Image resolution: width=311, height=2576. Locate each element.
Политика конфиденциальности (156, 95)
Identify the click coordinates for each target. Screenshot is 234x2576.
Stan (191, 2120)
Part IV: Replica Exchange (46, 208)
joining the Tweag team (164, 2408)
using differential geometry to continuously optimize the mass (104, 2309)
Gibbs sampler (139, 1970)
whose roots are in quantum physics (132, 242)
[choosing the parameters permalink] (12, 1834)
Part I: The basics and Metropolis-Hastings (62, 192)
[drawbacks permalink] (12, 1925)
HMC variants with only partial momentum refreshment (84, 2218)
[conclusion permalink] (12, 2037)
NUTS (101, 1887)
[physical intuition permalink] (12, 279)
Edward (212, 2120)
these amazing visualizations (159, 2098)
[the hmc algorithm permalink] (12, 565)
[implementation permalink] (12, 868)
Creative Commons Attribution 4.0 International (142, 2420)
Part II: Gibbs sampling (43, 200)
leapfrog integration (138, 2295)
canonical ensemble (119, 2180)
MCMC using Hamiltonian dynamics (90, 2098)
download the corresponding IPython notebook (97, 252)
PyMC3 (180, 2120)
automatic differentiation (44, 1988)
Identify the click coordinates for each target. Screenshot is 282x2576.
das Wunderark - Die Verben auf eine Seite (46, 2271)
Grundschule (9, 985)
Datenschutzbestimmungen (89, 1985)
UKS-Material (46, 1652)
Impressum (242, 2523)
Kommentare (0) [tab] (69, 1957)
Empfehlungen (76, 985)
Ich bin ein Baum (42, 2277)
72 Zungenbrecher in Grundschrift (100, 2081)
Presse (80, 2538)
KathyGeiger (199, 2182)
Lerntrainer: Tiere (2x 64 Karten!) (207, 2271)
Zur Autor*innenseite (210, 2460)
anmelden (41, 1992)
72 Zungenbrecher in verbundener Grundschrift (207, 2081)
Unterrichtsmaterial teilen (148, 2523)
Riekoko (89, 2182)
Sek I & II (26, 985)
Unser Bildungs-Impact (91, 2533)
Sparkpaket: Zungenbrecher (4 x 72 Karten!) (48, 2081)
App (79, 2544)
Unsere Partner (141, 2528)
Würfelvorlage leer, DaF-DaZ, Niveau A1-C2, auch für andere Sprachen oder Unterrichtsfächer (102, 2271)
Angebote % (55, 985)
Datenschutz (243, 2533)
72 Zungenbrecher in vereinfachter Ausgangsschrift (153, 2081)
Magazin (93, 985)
————————
### Directions for this task
Your answer should be every line above that contains the word "click".

### Completed task
Identify the click coordinates for each target. Screenshot is 234x2576.
Identify the click coordinates for each target. Screenshot is 282x2576.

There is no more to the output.